Will Jenkins, B1Daily

The world often speaks about Africa as a continent of immense potential.

It possesses vast mineral wealth. It contains some of the world’s fastest-growing populations. Its nations control strategic shipping routes, critical rare earth resources, energy reserves, and agricultural land that will become increasingly important during the 21st century.

Yet despite these advantages, Africa rarely sits at the center of the world’s major geopolitical decisions.

Why?

One argument frequently raised by military strategists is simple: international politics has always been heavily influenced by military power.

History offers numerous examples.

The world’s most influential nations tend to possess not only strong economies but also powerful militaries capable of projecting force beyond their borders. The United States, Russia, China, France, and the United Kingdom all maintain advanced military capabilities. Several possess nuclear weapons. Others operate global naval fleets, strategic bombers, missile forces, and sophisticated defense industries.

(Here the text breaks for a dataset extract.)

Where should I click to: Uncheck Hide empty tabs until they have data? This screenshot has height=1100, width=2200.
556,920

Military power does not automatically create influence.

But influence becomes significantly harder to achieve without it.

Africa currently has no recognized nuclear weapons state. The continent once hosted a nuclear program in South Africa, but those weapons were voluntarily dismantled decades ago. Today, no African nation possesses the strategic deterrent capabilities that often force major powers to take a country’s security concerns more seriously.

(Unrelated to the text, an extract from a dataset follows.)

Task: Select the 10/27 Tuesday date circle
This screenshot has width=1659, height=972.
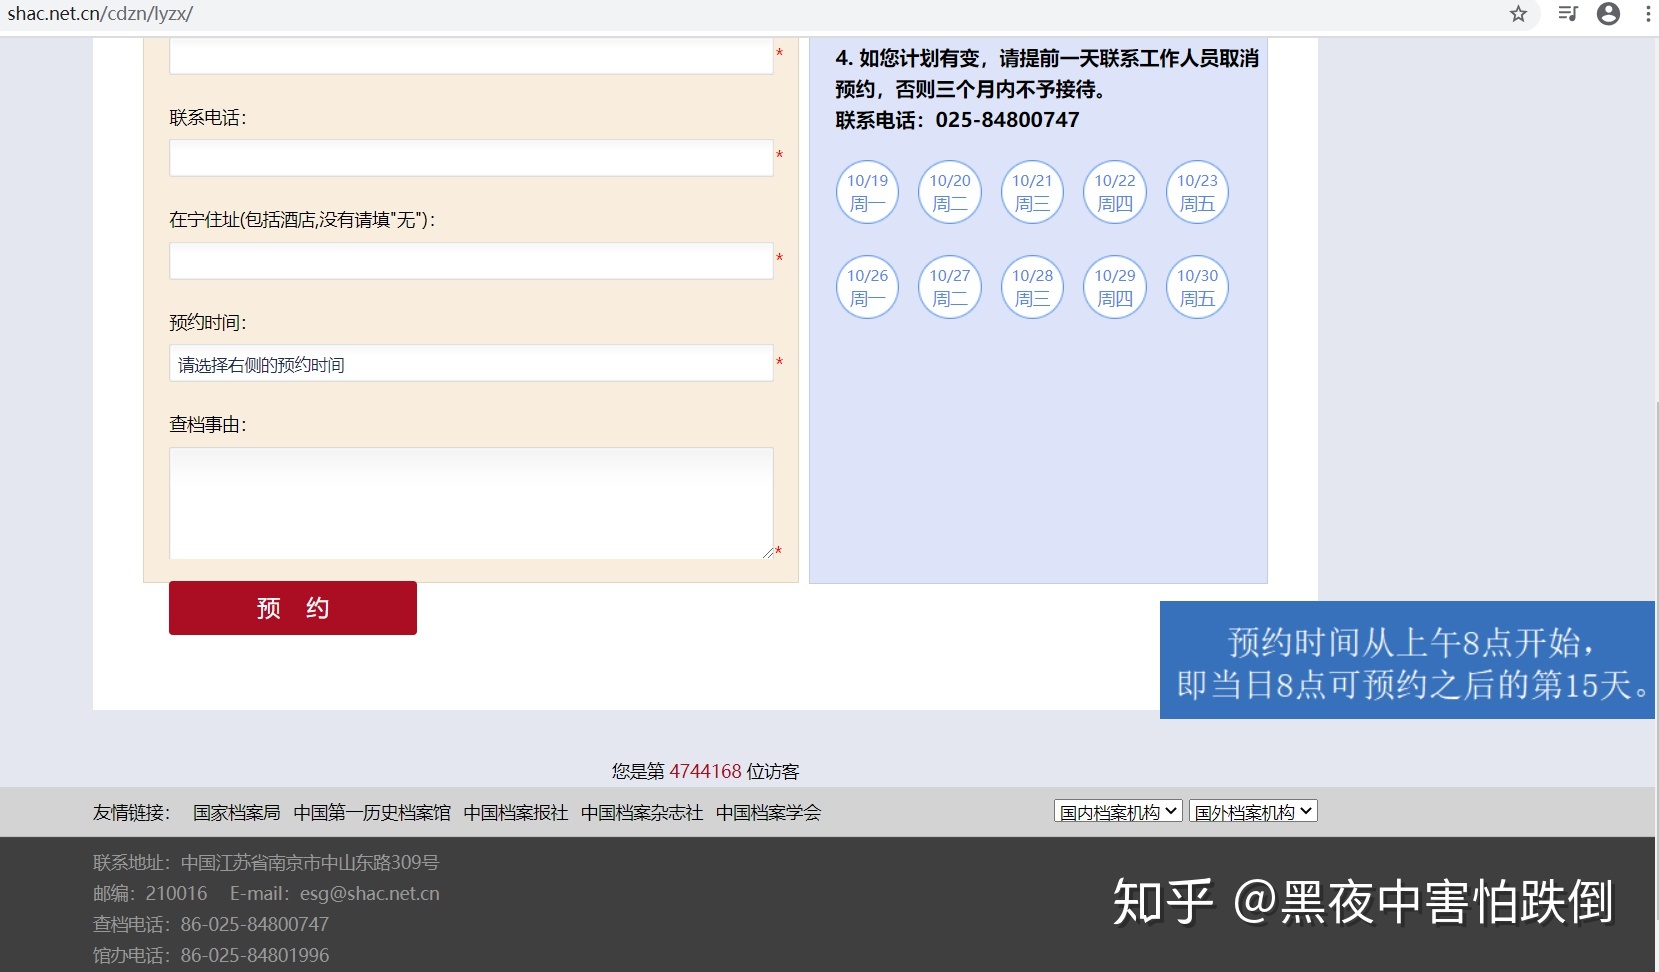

In global politics, deterrence matters.

Nuclear weapons create strategic realities that cannot be ignored. Nations possessing them often enjoy greater freedom of action and stronger bargaining positions in international negotiations. Whether one supports nuclear proliferation or not, the geopolitical reality is difficult to deny.

Military strength extends beyond nuclear weapons.

The continent also lacks large-scale indigenous weapons industries capable of producing advanced fighter aircraft, strategic missile systems, long-range air defense networks, nuclear submarines, or next-generation military technologies at the scale seen in major powers.

As a result, many African militaries remain dependent on foreign suppliers for critical defense equipment.

Dependence creates limitations.

Countries that manufacture their own weapons often gain strategic flexibility. Countries that import them frequently face political conditions, export restrictions, maintenance dependencies, and supply chain vulnerabilities.

The result is a continent that often finds itself reacting to global events rather than shaping them.

Critics of this argument point out that military power alone does not explain Africa’s position. They note that political fragmentation, economic challenges, infrastructure deficits, trade barriers, corruption, and limited continental integration also play major roles.

These criticisms are valid.

A powerful military without a strong economy rarely produces lasting influence.

Yet military capability remains a major component of national power.

The countries that dominate international institutions today generally possess a combination of economic strength, industrial production, technological innovation, and military deterrence. Rarely does one exist without the others.

For Africa to increase its global influence, the answer may not necessarily be nuclear weapons.

The more practical path could involve developing stronger defense industries, expanding domestic manufacturing capabilities, improving military interoperability among African states, investing in aerospace technologies, and building the economic foundations that support long-term military modernization.

The continent’s future influence may ultimately depend less on acquiring weapons of mass destruction and more on building the industrial and technological ecosystems that make great powers possible.

Military strength is often the visible symbol of national power.

But behind every powerful military stands something even more important: factories, engineers, scientists, infrastructure, and an economy capable of sustaining strategic ambition.

Africa already possesses the resources.

The question is whether it can transform those resources into the kind of comprehensive power that commands greater attention on the world stage.